Below are the entries; give again exactly the lines from the one mentioning "Click the 临时文件 blank file icon" through the one mentioning "The height and", inclusive.

● SOURCE INFORMATION:
== Segment start ==
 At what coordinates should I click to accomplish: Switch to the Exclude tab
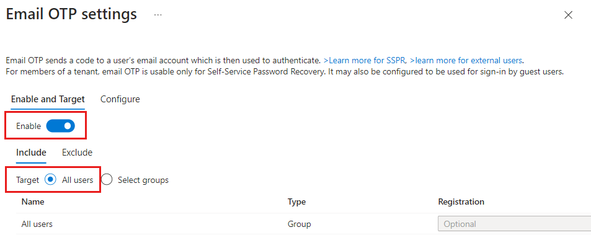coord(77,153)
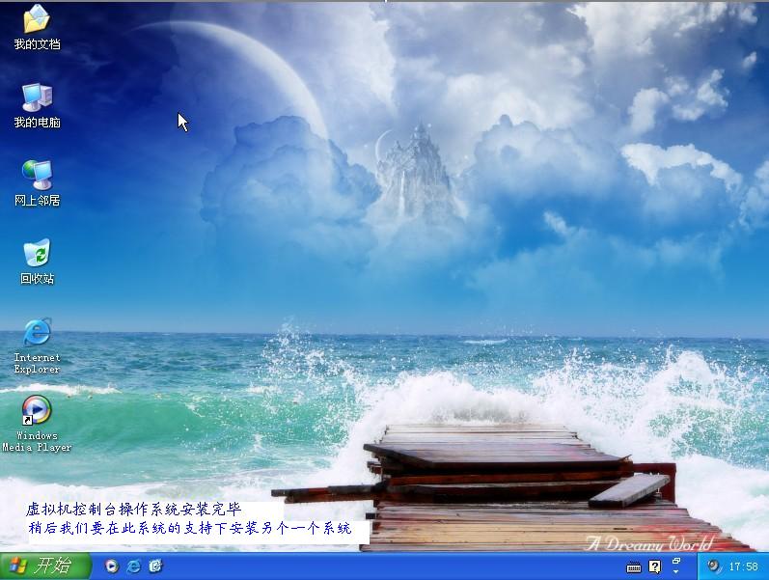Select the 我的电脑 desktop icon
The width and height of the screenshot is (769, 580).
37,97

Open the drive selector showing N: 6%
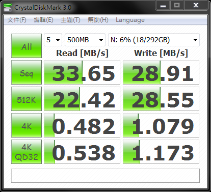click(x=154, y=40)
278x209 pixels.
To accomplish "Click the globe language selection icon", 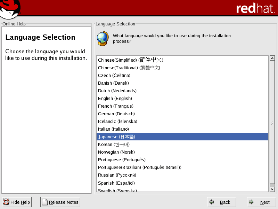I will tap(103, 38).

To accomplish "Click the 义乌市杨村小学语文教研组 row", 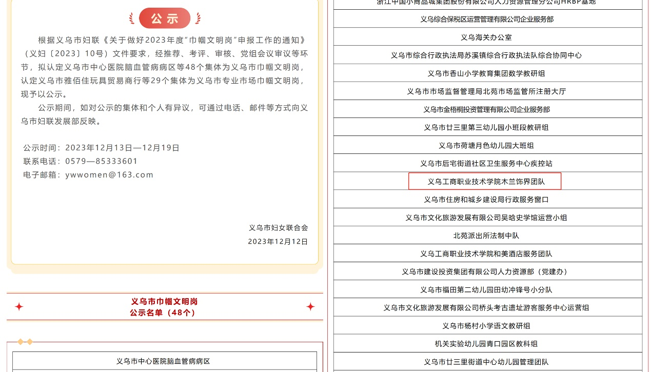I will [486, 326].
== Segment end ==
== Segment start ==
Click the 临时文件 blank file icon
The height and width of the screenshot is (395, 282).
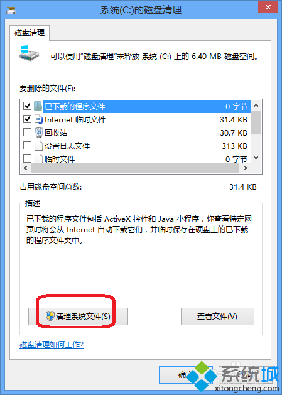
== Segment end ==
● ANSWER TO THIS EXERCISE:
Click the 临时文件 blank file icon
The height and width of the screenshot is (395, 282).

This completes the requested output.